After studying her Website, www.actionlyme.org, I wrote a summary of what I understood to be the mechanisms of the disease process. I sent it to her in a Facebook message and asked her if it was accurate. She made a few minor corrections and inserted the more technical information, but what follows is the Borreliosis Basics piece that resulted. I’m also now honored to call Kathleen my friend, and I fail to find the words to describe how much respect I have for her. She is a remarkable woman and exceptional human being.
Now, chew on this:
Borreliosis is a multi-system disease caused by a spirochetal bacterium (parasite). A spirochete is a spiral-shaped parasite with a unique mechanism for movement that features a bundle of tail-like “flagella” which resides inside the cell wall.
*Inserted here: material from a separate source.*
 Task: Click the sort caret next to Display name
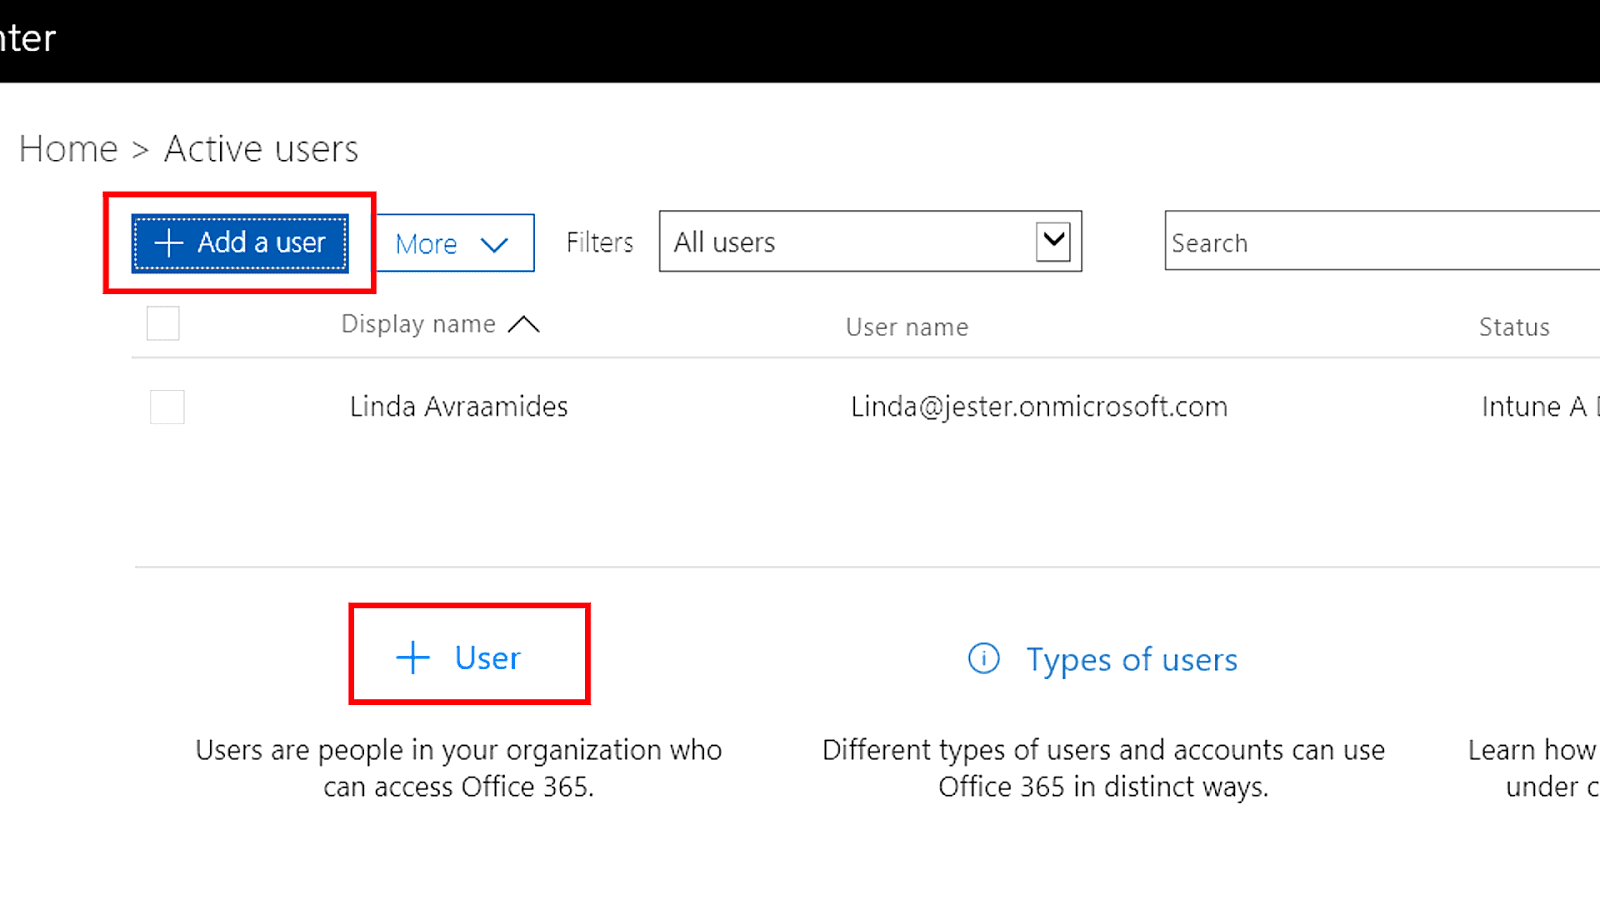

Borreliosis is transmitted primarily through the bite of an infected tick, but also may be transmitted by insect vectors, in utero to an unborn fetus (according to Yale), and possibly via sexual intercourse. If not treated immediately with antibiotics, the infection can persist for years and cause neurological diseases such as MS, Lupus, cancer, Chronic Fatigue/Myalgic Encephalomyelitis, ALS (Lou Gehrig’s Disease) and Alzheimer’s, according to IDSA and the CDC. Thus, borreliosis is commonly referred to as “The Great Imitator” or “New Great Imitator.”
Borreliae parasites have the ability to shed (bleb off) their outer membrane lipoproteins to evade detection by the immune system in a mechanism commonly known as antigenic variation. These lipoproteins are called “outer surface proteins” (Osp) and “variable major proteins” (Vmp). In layman’s terms, the blebbing, or shedding, of OspA by the borreliae parasite sends the immune system after the OspA, allowing the spirochete to hide from immune attack and persist in the host.
Additionally, several of these outer surface lipoproteins, such as OspA (the Lyme “vaccine”–LYMErix) are TLR-2 agonists or fungal antigens, meaning they essentially disable the immune system. They do this by way of tolerance to other fungal antigens (TLR2s) as well as tolerance to other antigen types, managed by other TLRs.
See this report : “Because IRAK1 is required forTLR7/9-induced IFN-I production, we propose that TLR2 signaling induces rapid depletion of IRAK1, which impairs IFN-I induction by TLR7/9. This novel mechanism, whereby TLR2 inhibits IFN-I induction by TLR7/9, may shape immune responses to microbes that express ligands for both TLR2 and TLR7/TLR9, or responses to bacteria/virus
Exposure to shed borrelial lipoproteins causes fungal tolerance in the blood and the inability to get rid of mycoplasma/eperythrozoons from the blood, especially from the red blood cells (which causes fatigue). Also, there is cross-tolerance to TLR4 agonists from constant TLR2-agonism of shed borrelial antigens like OspA and vice-versa.
This creates an environment where opportunistic infections can thrive and cause chronic, disabling disease.
Additionally, TLR2-agonist tolerance apparently reactivates latent herpes viruses, particularly Epstein Barr Virus (EBV). (Reactivation occurs thru IL-10, and the inhibition of apoptosis of OspA or EBV-infected cells, the mechanism shown above re TLR2-signaling and the inhibition of IFN-I, and perhaps other unknown mechanisms.)
Chronic EBV is probably the main driver of all these New Great and Great Imitator diseases.